**Task item:** Beneath this task is a listing; retype all of it exactly.
%%
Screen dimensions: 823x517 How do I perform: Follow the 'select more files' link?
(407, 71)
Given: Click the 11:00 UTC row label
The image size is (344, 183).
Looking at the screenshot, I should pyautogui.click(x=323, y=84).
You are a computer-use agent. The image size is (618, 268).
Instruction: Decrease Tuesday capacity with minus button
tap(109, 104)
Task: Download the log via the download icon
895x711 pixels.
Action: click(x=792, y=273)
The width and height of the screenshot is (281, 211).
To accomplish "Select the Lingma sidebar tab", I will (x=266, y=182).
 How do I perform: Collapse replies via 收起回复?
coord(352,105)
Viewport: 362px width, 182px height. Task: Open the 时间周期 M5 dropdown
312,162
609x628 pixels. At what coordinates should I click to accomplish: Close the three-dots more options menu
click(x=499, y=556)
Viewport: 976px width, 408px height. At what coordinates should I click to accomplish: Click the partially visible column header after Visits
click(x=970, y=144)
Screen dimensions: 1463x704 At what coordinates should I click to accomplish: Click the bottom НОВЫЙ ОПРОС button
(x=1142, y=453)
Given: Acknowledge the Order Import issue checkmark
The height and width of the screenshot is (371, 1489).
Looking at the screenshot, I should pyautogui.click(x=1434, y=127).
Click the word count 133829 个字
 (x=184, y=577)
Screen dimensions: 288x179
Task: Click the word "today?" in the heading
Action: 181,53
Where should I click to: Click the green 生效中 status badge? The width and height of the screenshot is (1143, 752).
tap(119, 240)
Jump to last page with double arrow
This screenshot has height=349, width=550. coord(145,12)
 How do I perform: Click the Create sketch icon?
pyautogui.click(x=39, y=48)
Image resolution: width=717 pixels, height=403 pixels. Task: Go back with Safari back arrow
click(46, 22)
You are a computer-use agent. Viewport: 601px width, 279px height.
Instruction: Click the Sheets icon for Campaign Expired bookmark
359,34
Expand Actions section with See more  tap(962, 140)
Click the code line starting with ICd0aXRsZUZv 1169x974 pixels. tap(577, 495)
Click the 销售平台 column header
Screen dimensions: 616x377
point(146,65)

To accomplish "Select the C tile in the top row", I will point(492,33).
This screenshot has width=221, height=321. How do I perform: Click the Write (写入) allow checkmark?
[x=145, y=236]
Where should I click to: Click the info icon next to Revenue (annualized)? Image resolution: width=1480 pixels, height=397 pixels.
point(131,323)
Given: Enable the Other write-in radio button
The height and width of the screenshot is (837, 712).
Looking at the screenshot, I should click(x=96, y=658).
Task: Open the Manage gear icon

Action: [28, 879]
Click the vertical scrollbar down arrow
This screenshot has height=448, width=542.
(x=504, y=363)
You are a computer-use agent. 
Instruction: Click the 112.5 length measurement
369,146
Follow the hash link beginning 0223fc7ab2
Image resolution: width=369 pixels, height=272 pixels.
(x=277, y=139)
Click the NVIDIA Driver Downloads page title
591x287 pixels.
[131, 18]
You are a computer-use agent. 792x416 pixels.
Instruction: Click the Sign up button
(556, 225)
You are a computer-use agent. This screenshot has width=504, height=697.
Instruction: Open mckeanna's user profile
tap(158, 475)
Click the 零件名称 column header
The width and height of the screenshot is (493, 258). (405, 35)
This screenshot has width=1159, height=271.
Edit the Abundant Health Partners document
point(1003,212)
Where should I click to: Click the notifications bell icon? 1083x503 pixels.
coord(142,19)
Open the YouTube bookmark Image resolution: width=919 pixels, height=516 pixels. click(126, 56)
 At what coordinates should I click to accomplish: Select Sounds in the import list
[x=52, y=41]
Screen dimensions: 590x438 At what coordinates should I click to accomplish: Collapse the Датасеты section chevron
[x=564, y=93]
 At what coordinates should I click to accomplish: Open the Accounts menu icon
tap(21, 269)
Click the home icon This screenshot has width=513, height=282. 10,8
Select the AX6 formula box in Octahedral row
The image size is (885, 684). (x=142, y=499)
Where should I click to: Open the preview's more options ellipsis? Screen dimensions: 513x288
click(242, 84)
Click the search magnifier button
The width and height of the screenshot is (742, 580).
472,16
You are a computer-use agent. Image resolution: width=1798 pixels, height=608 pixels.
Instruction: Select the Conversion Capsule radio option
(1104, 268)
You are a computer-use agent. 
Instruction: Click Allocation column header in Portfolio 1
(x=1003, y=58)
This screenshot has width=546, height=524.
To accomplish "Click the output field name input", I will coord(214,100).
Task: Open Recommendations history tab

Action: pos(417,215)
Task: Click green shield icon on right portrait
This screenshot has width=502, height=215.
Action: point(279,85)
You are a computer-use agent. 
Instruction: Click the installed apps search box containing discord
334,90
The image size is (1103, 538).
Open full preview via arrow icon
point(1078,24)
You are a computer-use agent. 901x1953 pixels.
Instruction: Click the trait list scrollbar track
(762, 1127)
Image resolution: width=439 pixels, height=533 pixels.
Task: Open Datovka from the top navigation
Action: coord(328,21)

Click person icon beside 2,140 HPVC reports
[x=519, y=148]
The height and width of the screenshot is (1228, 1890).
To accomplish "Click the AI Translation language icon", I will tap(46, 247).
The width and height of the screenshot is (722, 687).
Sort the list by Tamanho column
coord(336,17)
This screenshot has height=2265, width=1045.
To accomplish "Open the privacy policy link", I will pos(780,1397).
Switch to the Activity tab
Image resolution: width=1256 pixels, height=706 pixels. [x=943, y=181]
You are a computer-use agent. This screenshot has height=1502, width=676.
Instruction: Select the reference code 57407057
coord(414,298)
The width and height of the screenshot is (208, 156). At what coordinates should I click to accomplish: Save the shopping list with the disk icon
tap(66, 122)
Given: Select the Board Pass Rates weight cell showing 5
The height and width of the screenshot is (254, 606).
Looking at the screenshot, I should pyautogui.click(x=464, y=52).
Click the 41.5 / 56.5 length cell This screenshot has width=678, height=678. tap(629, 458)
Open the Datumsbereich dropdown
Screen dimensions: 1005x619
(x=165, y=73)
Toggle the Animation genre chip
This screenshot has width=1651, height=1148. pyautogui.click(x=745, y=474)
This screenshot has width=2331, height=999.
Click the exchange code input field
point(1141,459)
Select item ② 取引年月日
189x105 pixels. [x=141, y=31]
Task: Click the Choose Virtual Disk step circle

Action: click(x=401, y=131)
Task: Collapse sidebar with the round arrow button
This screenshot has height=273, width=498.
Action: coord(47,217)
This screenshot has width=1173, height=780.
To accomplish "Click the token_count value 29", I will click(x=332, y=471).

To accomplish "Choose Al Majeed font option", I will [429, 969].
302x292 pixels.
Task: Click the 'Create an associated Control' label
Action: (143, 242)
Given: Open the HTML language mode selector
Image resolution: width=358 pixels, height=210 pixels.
%%
**Response to this exercise:**
Screen dimensions: 823x517 How do I perform: Follow the 'select more files' link?
(407, 71)
Given: Click the 11:00 UTC row label
The image size is (344, 183).
Looking at the screenshot, I should pyautogui.click(x=323, y=84).
You are a computer-use agent. The image size is (618, 268).
Instruction: Decrease Tuesday capacity with minus button
tap(109, 104)
Task: Download the log via the download icon
895x711 pixels.
Action: click(x=792, y=273)
The width and height of the screenshot is (281, 211).
To accomplish "Select the Lingma sidebar tab", I will (x=266, y=182).
 How do I perform: Collapse replies via 收起回复?
coord(352,105)
Viewport: 362px width, 182px height. Task: Open the 时间周期 M5 dropdown
312,162
609x628 pixels. At what coordinates should I click to accomplish: Close the three-dots more options menu
click(x=499, y=556)
Viewport: 976px width, 408px height. At what coordinates should I click to accomplish: Click the partially visible column header after Visits
click(x=970, y=144)
Screen dimensions: 1463x704 At what coordinates should I click to accomplish: Click the bottom НОВЫЙ ОПРОС button
(x=1142, y=453)
Given: Acknowledge the Order Import issue checkmark
The height and width of the screenshot is (371, 1489).
Looking at the screenshot, I should pyautogui.click(x=1434, y=127).
Click the word count 133829 个字
 (x=184, y=577)
Screen dimensions: 288x179
Task: Click the word "today?" in the heading
Action: 181,53
Where should I click to: Click the green 生效中 status badge? The width and height of the screenshot is (1143, 752).
tap(119, 240)
Jump to last page with double arrow
This screenshot has height=349, width=550. coord(145,12)
 How do I perform: Click the Create sketch icon?
pyautogui.click(x=39, y=48)
Image resolution: width=717 pixels, height=403 pixels. Task: Go back with Safari back arrow
click(46, 22)
You are a computer-use agent. Viewport: 601px width, 279px height.
Instruction: Click the Sheets icon for Campaign Expired bookmark
359,34
Expand Actions section with See more  tap(962, 140)
Click the code line starting with ICd0aXRsZUZv 1169x974 pixels. tap(577, 495)
Click the 销售平台 column header
Screen dimensions: 616x377
point(146,65)

To accomplish "Select the C tile in the top row", I will point(492,33).
This screenshot has width=221, height=321. How do I perform: Click the Write (写入) allow checkmark?
[x=145, y=236]
Where should I click to: Click the info icon next to Revenue (annualized)? Image resolution: width=1480 pixels, height=397 pixels.
point(131,323)
Given: Enable the Other write-in radio button
The height and width of the screenshot is (837, 712).
Looking at the screenshot, I should click(x=96, y=658).
Task: Open the Manage gear icon

Action: [28, 879]
Click the vertical scrollbar down arrow
This screenshot has height=448, width=542.
(x=504, y=363)
You are a computer-use agent. 
Instruction: Click the 112.5 length measurement
369,146
Follow the hash link beginning 0223fc7ab2
Image resolution: width=369 pixels, height=272 pixels.
(x=277, y=139)
Click the NVIDIA Driver Downloads page title
591x287 pixels.
[131, 18]
You are a computer-use agent. 792x416 pixels.
Instruction: Click the Sign up button
(556, 225)
You are a computer-use agent. This screenshot has width=504, height=697.
Instruction: Open mckeanna's user profile
tap(158, 475)
Click the 零件名称 column header
The width and height of the screenshot is (493, 258). (405, 35)
This screenshot has width=1159, height=271.
Edit the Abundant Health Partners document
point(1003,212)
Where should I click to: Click the notifications bell icon? 1083x503 pixels.
coord(142,19)
Open the YouTube bookmark Image resolution: width=919 pixels, height=516 pixels. click(126, 56)
 At what coordinates should I click to accomplish: Select Sounds in the import list
[x=52, y=41]
Screen dimensions: 590x438 At what coordinates should I click to accomplish: Collapse the Датасеты section chevron
[x=564, y=93]
 At what coordinates should I click to accomplish: Open the Accounts menu icon
tap(21, 269)
Click the home icon This screenshot has width=513, height=282. 10,8
Select the AX6 formula box in Octahedral row
The image size is (885, 684). (x=142, y=499)
Where should I click to: Open the preview's more options ellipsis? Screen dimensions: 513x288
click(242, 84)
Click the search magnifier button
The width and height of the screenshot is (742, 580).
472,16
You are a computer-use agent. Image resolution: width=1798 pixels, height=608 pixels.
Instruction: Select the Conversion Capsule radio option
(1104, 268)
You are a computer-use agent. 
Instruction: Click Allocation column header in Portfolio 1
(x=1003, y=58)
This screenshot has width=546, height=524.
To accomplish "Click the output field name input", I will coord(214,100).
Task: Open Recommendations history tab

Action: pos(417,215)
Task: Click green shield icon on right portrait
This screenshot has width=502, height=215.
Action: point(279,85)
You are a computer-use agent. 
Instruction: Click the installed apps search box containing discord
334,90
The image size is (1103, 538).
Open full preview via arrow icon
point(1078,24)
You are a computer-use agent. 901x1953 pixels.
Instruction: Click the trait list scrollbar track
(762, 1127)
Image resolution: width=439 pixels, height=533 pixels.
Task: Open Datovka from the top navigation
Action: coord(328,21)

Click person icon beside 2,140 HPVC reports
[x=519, y=148]
The height and width of the screenshot is (1228, 1890).
To accomplish "Click the AI Translation language icon", I will tap(46, 247).
The width and height of the screenshot is (722, 687).
Sort the list by Tamanho column
coord(336,17)
This screenshot has height=2265, width=1045.
To accomplish "Open the privacy policy link", I will pos(780,1397).
Switch to the Activity tab
Image resolution: width=1256 pixels, height=706 pixels. [x=943, y=181]
You are a computer-use agent. This screenshot has height=1502, width=676.
Instruction: Select the reference code 57407057
coord(414,298)
The width and height of the screenshot is (208, 156). At what coordinates should I click to accomplish: Save the shopping list with the disk icon
tap(66, 122)
Given: Select the Board Pass Rates weight cell showing 5
The height and width of the screenshot is (254, 606).
Looking at the screenshot, I should pyautogui.click(x=464, y=52).
Click the 41.5 / 56.5 length cell This screenshot has width=678, height=678. tap(629, 458)
Open the Datumsbereich dropdown
Screen dimensions: 1005x619
(x=165, y=73)
Toggle the Animation genre chip
This screenshot has width=1651, height=1148. pyautogui.click(x=745, y=474)
This screenshot has width=2331, height=999.
Click the exchange code input field
point(1141,459)
Select item ② 取引年月日
189x105 pixels. [x=141, y=31]
Task: Click the Choose Virtual Disk step circle

Action: click(x=401, y=131)
Task: Collapse sidebar with the round arrow button
This screenshot has height=273, width=498.
Action: coord(47,217)
This screenshot has width=1173, height=780.
To accomplish "Click the token_count value 29", I will click(x=332, y=471).

To accomplish "Choose Al Majeed font option", I will [429, 969].
302x292 pixels.
Task: Click the 'Create an associated Control' label
Action: (143, 242)
Given: Open the HTML language mode selector
Image resolution: width=358 pixels, height=210 pixels.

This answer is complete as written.